In Germania, per esempio, il governo prepara un progetto di legge per consentire l’espropriazione delle infrastrutture critiche. Michael Kellner, segretario di Stato al ministero dell’Economia e del clima, ha riferito al Parlamento tedesco i cambiamenti alla legge sulla sicurezza energetica del 1975, che daranno l’opportunità di sottoporre le infrastrutture critiche all’amministrazione fiduciaria o, come ultima risorsa, all’espropriazione: “Sicuramente dovremmo imparare una lezione da questa crisi: che non metteremo mai più infrastrutture critiche nelle mani dei russi o nelle mani di Stati che sono come la Russia. Dopotutto è stato un errore”.

In Bulgaria, invece, si discute sull’ipotesi di espropriare asset strategici intestati a società russe. Il partito della coalizione di governo, Bulgaria democratica, ha lanciato l’appello di prepararsi per l’acquisizione di attivi della Lukoil Bulgaria.

Secondo Euractiv, “la raffineria Neftohim della società nella città portuale di Burgas, sul Mar Nero, la più grande dei Balcani, fornisce circa il 60-70% dei combustibili per il mercato bulgaro. La raffineria è di proprietà di Lukoil attraverso la società svizzera Litasco, di proprietà di una casa madre russa”.

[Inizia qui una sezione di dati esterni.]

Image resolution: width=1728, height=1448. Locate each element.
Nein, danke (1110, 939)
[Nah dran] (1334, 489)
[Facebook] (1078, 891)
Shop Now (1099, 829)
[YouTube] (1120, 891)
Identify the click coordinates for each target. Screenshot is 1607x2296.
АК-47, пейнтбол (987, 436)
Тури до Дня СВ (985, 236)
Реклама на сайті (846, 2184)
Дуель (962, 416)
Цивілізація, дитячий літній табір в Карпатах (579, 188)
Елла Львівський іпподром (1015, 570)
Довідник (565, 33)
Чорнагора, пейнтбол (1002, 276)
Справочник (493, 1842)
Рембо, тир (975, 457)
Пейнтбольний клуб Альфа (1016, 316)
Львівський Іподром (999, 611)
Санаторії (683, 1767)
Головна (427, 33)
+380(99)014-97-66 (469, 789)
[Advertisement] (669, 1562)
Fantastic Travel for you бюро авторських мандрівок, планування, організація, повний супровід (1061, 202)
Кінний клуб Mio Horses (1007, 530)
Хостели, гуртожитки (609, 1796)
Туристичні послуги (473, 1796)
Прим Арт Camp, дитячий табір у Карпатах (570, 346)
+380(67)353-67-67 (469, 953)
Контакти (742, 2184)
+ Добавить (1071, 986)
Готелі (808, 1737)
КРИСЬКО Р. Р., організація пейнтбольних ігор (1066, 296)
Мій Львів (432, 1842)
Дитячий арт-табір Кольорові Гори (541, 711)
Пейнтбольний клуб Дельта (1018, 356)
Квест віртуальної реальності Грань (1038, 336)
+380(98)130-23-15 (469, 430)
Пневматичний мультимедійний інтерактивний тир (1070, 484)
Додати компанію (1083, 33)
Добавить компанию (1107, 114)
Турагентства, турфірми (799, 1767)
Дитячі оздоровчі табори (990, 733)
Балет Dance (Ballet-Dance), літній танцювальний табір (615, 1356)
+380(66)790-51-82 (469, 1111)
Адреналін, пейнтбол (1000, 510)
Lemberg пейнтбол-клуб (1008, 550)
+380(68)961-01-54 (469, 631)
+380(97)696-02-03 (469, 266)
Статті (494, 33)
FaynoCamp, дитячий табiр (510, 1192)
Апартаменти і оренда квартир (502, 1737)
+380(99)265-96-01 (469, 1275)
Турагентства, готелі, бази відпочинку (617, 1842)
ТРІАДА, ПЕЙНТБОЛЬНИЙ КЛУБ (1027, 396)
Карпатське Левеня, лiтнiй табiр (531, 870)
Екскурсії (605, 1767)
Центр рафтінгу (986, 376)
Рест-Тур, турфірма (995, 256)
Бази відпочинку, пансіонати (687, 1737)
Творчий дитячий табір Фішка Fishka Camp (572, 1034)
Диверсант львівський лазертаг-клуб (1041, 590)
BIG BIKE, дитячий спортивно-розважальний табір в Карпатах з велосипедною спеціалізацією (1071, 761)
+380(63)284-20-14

Per Hristo Ivanov, uno dei leader della formazione Bulgaria Democratica, è necessario avviare una “deputinizzazione” della vita politica ed economica del Paese, e per questo è necessario assumere il controllo di siti strategici attualmente sotto il controllo di persone legate alla Russia e al regime di Putin.

Ivanov ha ricordato che “per decenni, il Cremlino ha perseguito i suoi obiettivi nella regione attraverso un’ampia gamma di strumenti di intimidazione e demoralizzazione, propaganda dell’opinione pubblica, dipendenza economica, erosione delle istituzioni e corruzione dell’élite dominante. La Bulgaria è tra i Paesi più colpiti da questo tipo di penetrazione ibrida nella regione”. Secondo alcuni esperti, l’ipotesi di nazionalizzare i beni e le infrastrutture russe energetiche sarebbe in questo caso giustificata perché è in gioco la sicurezza della Bulgaria.

Nel caso di embargo petrolifero da parte dell’Unione europea, l’Italia potrebbe considerare l’espropriazione temporanea della raffineria Isab/Lukoil in Sicilia, come hanno confermato alcune fonti a Euractiv Italia. “Mentre la capacità di raffinazione dell’Italia è molto limitata, ISAB copre circa il 23% della capacità complessiva con una produzione annua di 16 milioni di tonnellate”, si legge sul sito.

La raffineria italiana di Lukoil ha circa 8.000 dipendenti in Sicilia e acquista circa il 30-40% del petrolio dalla Russia: “Un divieto potrebbe quindi ISAB a interrompere la produzione e spostarsi, provocando gravi tagli di posti di lavoro e un impatto potenzialmente devastante per l’economia locale”.